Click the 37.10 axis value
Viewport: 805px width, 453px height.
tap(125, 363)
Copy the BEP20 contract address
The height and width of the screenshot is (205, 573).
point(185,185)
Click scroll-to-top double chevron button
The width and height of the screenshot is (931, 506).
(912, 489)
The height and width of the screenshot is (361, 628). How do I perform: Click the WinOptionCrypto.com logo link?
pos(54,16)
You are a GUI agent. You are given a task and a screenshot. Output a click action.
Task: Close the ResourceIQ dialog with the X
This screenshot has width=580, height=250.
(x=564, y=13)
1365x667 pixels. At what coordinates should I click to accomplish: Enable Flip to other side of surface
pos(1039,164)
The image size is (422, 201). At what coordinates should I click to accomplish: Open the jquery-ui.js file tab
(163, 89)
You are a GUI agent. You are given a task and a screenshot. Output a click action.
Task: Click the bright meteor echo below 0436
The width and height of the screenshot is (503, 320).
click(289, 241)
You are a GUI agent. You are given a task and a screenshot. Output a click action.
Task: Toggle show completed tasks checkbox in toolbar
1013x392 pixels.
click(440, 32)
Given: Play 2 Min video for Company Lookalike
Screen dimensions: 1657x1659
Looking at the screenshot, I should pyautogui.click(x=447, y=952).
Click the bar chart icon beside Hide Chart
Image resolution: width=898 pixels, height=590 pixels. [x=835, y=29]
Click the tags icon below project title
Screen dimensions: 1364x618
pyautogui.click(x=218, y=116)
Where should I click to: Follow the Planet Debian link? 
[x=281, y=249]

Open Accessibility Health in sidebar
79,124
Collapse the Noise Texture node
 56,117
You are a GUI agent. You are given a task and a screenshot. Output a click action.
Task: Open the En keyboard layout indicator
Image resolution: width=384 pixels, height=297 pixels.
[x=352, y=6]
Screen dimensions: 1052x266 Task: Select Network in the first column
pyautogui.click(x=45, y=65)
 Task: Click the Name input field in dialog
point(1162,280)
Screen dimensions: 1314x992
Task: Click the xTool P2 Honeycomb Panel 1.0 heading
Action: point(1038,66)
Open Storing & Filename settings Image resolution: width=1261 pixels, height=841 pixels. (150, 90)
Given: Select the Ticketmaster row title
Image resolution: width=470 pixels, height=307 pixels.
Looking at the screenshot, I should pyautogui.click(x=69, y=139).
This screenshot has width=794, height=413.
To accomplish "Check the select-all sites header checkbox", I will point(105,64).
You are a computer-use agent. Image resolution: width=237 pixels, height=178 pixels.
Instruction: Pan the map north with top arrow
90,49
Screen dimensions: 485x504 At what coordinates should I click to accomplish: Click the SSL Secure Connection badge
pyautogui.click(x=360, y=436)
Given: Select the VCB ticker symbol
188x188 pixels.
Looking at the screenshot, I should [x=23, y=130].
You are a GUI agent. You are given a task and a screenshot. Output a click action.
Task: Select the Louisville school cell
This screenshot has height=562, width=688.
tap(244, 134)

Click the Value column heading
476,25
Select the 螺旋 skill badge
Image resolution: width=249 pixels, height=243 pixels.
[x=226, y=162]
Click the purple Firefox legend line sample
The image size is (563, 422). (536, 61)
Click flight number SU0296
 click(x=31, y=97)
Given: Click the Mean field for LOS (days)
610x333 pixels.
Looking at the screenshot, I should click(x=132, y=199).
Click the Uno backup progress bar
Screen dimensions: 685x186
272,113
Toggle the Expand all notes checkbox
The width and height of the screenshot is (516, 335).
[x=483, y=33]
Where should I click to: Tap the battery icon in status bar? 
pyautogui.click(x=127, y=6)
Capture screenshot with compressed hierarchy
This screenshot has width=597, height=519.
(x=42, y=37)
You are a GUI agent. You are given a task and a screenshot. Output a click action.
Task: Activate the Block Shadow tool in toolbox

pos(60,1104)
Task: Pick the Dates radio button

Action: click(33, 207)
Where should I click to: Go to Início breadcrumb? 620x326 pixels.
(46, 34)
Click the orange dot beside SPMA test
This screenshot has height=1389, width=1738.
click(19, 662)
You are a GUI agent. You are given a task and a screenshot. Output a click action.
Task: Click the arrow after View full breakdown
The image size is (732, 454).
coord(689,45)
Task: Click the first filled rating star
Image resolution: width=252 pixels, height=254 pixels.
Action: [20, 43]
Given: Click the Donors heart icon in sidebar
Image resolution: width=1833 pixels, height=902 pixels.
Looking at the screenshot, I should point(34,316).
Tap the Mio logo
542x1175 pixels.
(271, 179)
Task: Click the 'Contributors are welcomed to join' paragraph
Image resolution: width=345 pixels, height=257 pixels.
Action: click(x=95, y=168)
★ ★ ★ ★ ★ ★ ★
* _Direction_: How many lines in the records above contain the word "sidebar"? Reply with the number alone.

* _Answer for the task_: 2